Evidence from Studies

  • A study published in 2019 evaluated the use and clinical efficacy of extended-infusion (EI) beta-lactam antibiotics, including piperacillin-tazobactam, meropenem, and cefepime 2.
  • Another study published in 2007 discussed the broad spectrum of antibacterial activity of piperacillin-tazobactam, a beta-lactam/beta-lactamase inhibitor combination 3.
  • A 2022 study compared the pharmacodynamic activity of piperacillin-tazobactam and amikacin as mono and combination therapy versus meropenem monotherapy against extended-spectrum β-lactamase (ESBL)-producing E. coli 4.
  • A 2024 systematic review and meta-analysis compared the clinical and microbiological outcomes of patients treated with piperacillin/tazobactam, cefepime, or carbapenems for bloodstream infections due to chromosomal AmpC beta-lactamase-producing Enterobacterales 5.
  • A 2017 case-control study assessed the clinical effectiveness of piperacillin-tazobactam compared to cefepime or meropenem for treatment of bloodstream infections due to AmpC β-lactamase-producing Enterobacteriaceae 6.

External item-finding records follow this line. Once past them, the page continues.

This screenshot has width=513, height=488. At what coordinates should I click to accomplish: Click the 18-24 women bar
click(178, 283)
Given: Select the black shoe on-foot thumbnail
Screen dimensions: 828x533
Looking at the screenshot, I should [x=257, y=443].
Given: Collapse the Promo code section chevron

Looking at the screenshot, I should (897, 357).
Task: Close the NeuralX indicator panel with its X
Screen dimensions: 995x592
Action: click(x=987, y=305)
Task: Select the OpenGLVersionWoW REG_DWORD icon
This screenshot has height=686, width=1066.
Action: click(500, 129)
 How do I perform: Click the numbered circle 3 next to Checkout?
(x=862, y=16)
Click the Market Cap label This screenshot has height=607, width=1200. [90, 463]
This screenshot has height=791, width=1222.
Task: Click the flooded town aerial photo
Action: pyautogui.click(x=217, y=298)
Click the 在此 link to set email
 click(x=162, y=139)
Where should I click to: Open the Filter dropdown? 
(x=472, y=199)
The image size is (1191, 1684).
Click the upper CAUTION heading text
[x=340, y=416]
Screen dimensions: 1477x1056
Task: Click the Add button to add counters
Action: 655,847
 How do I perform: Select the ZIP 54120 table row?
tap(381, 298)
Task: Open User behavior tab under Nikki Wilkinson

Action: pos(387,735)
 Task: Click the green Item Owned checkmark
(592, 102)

Professional Medical Disclaimer

This information is intended for healthcare professionals. Any medical decision-making should rely on clinical judgment and independently verified information. The content provided herein does not replace professional discretion and should be considered supplementary to established clinical guidelines. Healthcare providers should verify all information against primary literature and current practice standards before application in patient care. Dr.Oracle assumes no liability for clinical decisions based on this content.